THE RECORDS:

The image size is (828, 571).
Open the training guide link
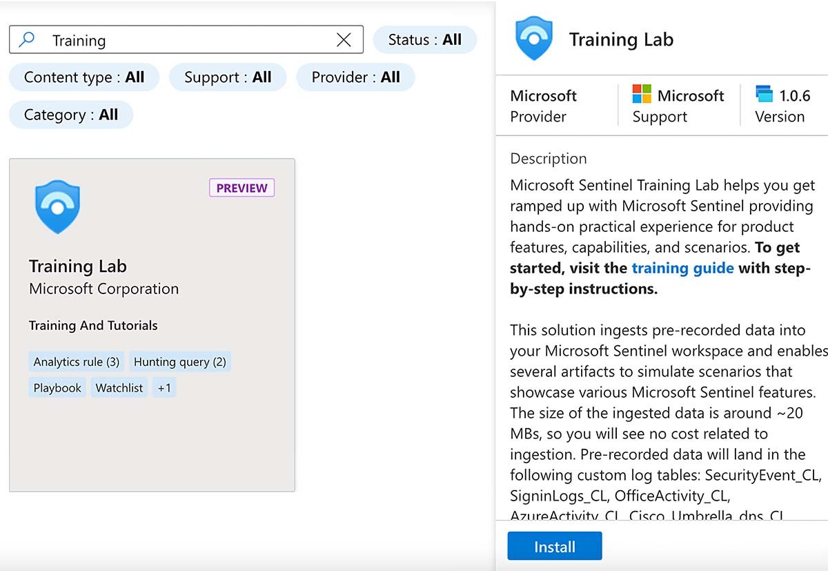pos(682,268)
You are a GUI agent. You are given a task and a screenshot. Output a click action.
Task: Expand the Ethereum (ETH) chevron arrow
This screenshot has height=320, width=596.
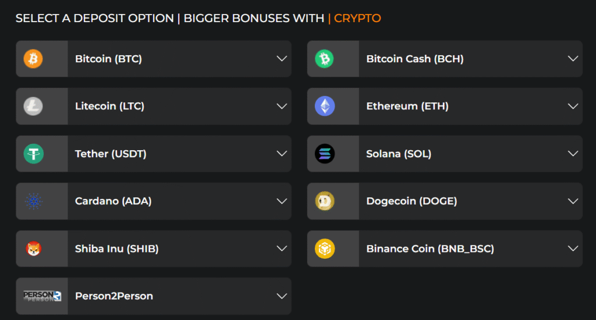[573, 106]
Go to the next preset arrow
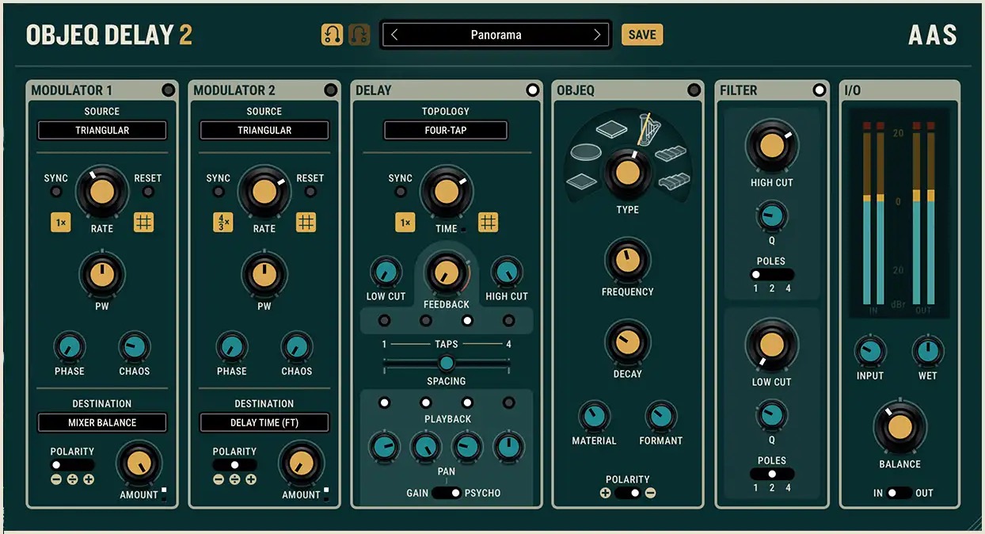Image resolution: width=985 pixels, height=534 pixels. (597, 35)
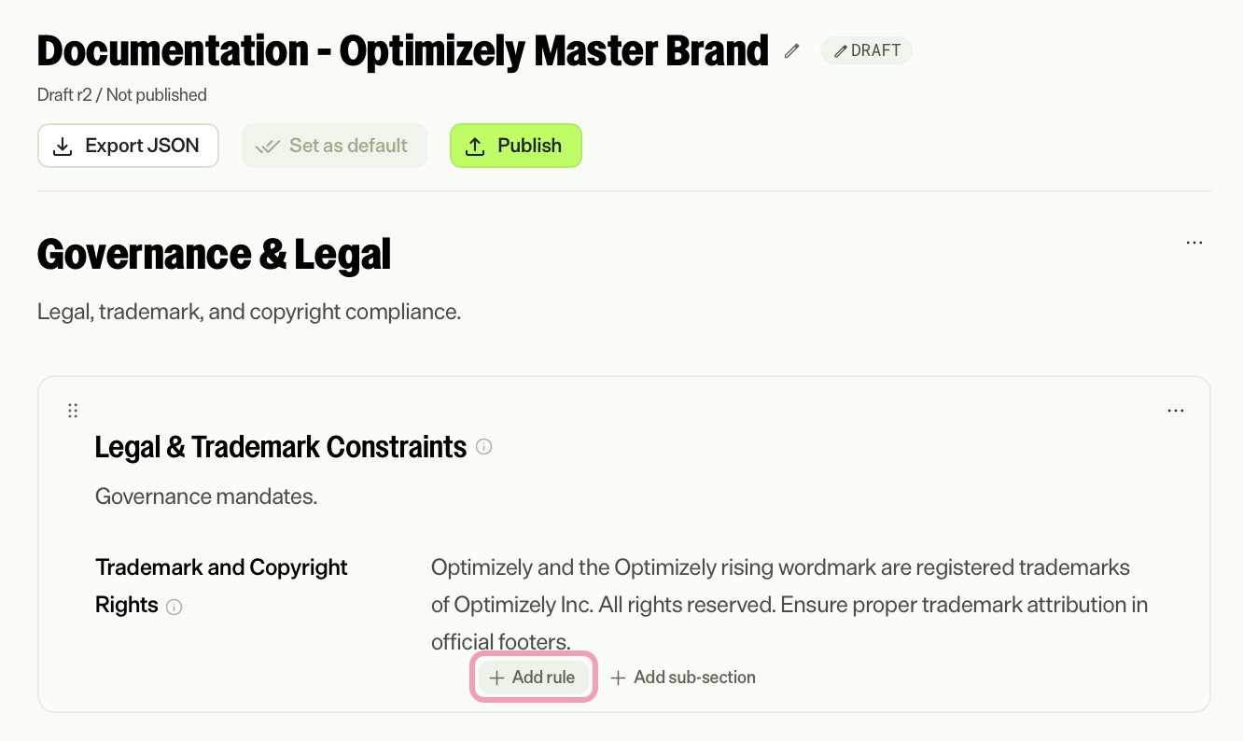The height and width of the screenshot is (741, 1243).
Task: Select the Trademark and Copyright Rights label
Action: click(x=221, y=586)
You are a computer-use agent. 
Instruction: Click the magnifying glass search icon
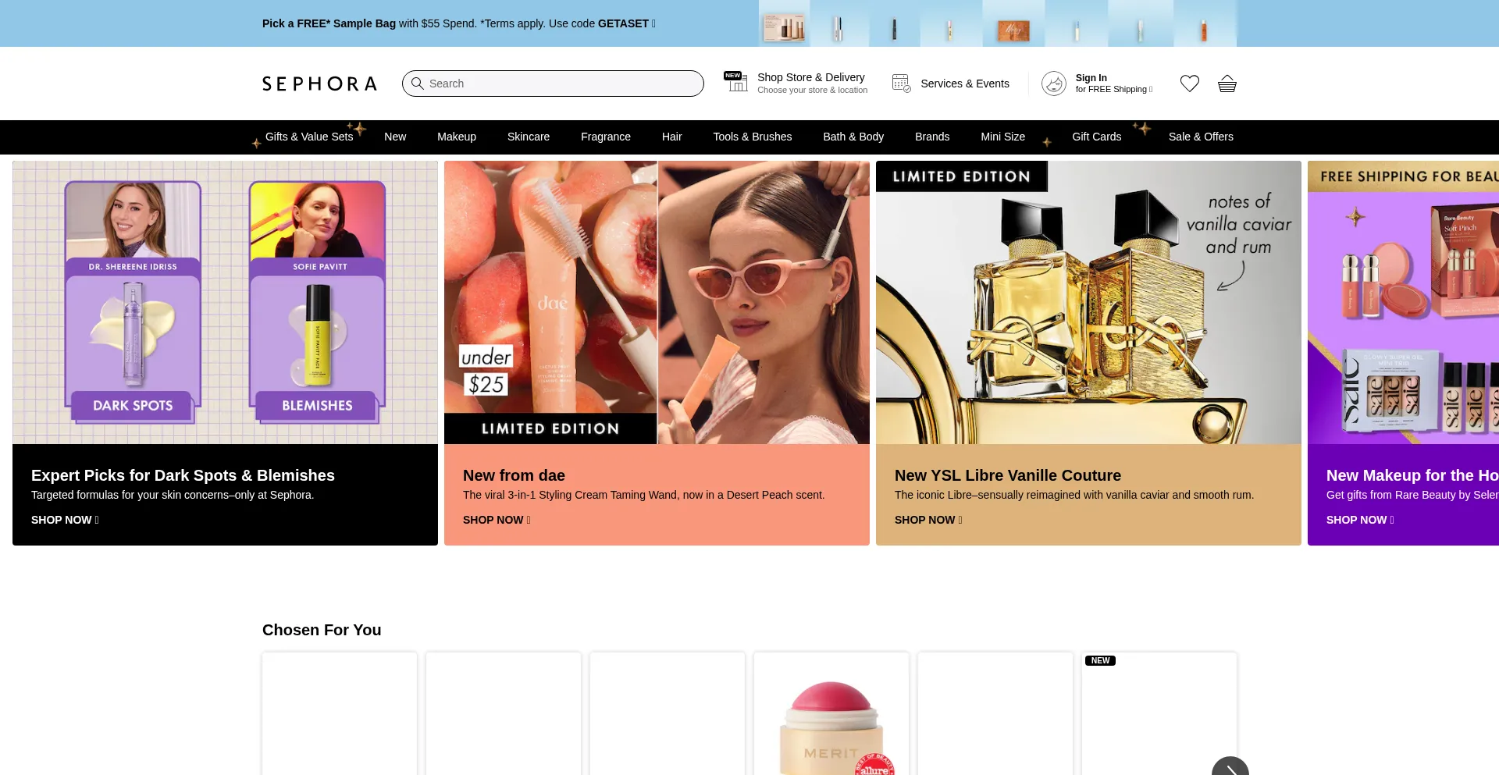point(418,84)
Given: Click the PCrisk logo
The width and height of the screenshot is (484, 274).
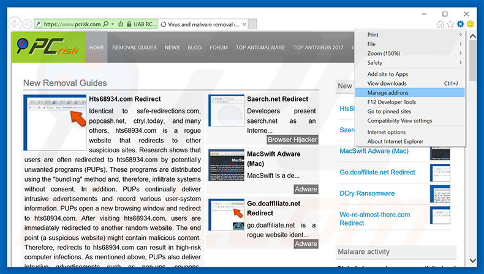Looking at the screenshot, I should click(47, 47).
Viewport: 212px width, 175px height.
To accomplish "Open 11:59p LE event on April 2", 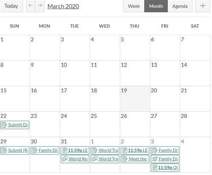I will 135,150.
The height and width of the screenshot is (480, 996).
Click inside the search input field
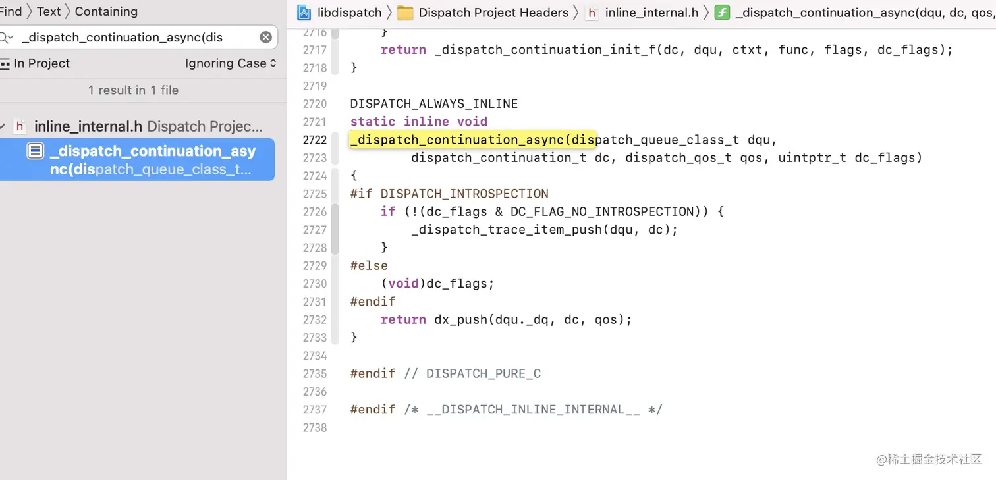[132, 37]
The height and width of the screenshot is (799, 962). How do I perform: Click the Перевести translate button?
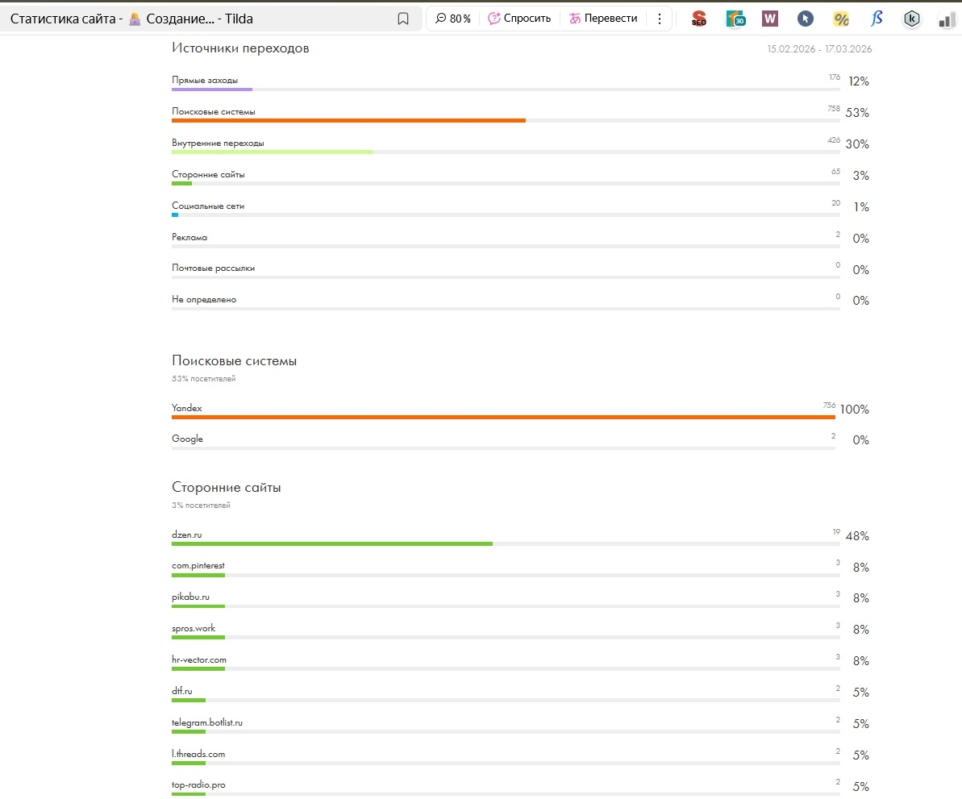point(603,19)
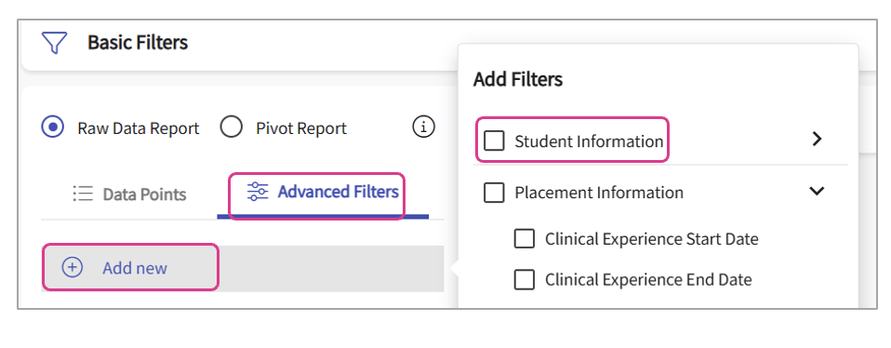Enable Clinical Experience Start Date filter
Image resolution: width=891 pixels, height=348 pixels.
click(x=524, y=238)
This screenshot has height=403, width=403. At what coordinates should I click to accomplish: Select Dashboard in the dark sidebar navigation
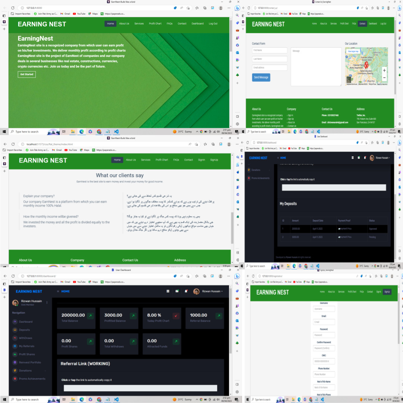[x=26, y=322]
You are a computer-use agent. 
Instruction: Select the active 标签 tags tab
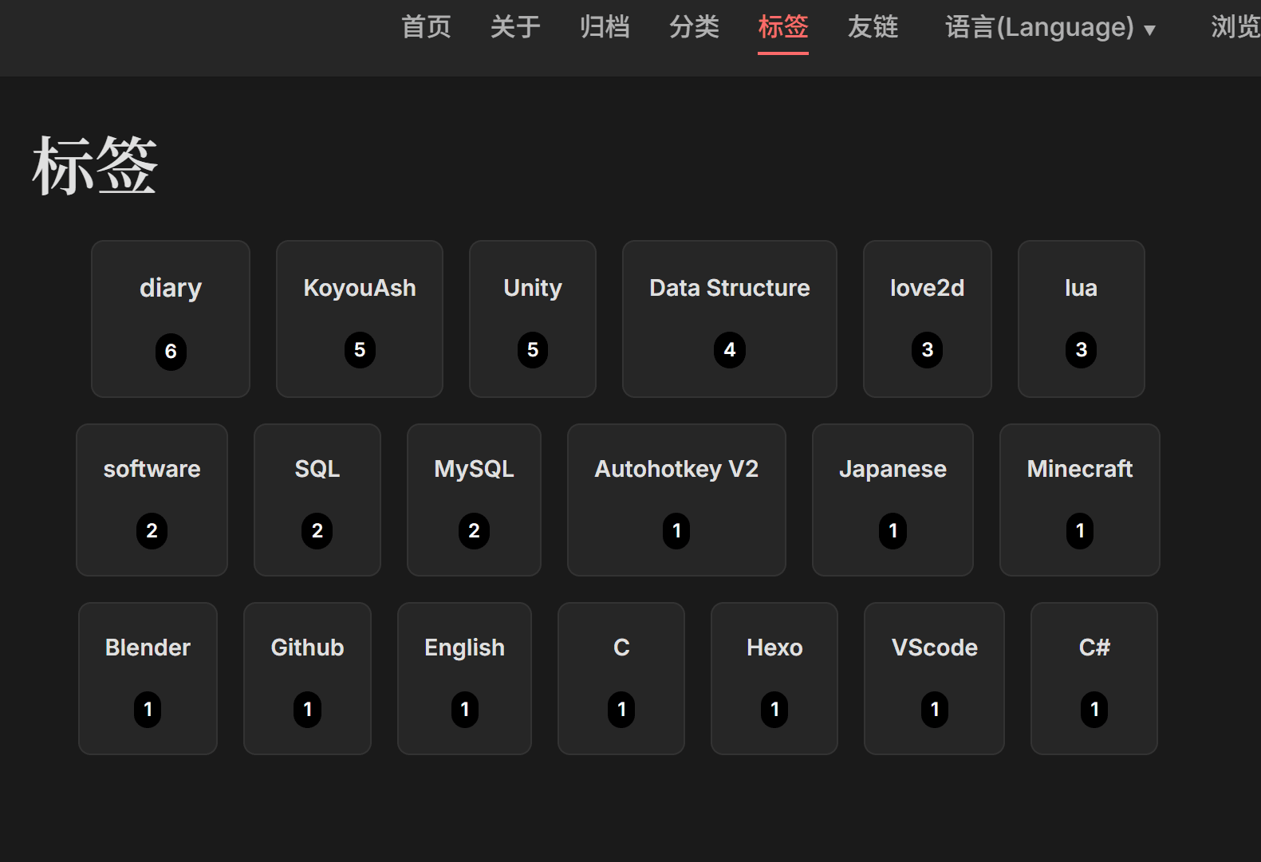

ABOUT THIS EXERCISE: Please quote the records above exactly, beginning at the line that contains "The height and width of the screenshot is (480, 996)." and ending at their last line. Leave the pictures out.

THE ANSWER:
The height and width of the screenshot is (480, 996).
Click inside the search input field
[132, 37]
The height and width of the screenshot is (799, 962). How do I perform: Click the Перевести translate button?
point(603,19)
Enable Clinical Experience Start Date filter
Image resolution: width=891 pixels, height=348 pixels.
click(x=524, y=238)
This screenshot has height=403, width=403. At what coordinates should I click to accomplish: Select Dashboard in the dark sidebar navigation
[x=26, y=322]
You are a computer-use agent. 
Instruction: Select the active 标签 tags tab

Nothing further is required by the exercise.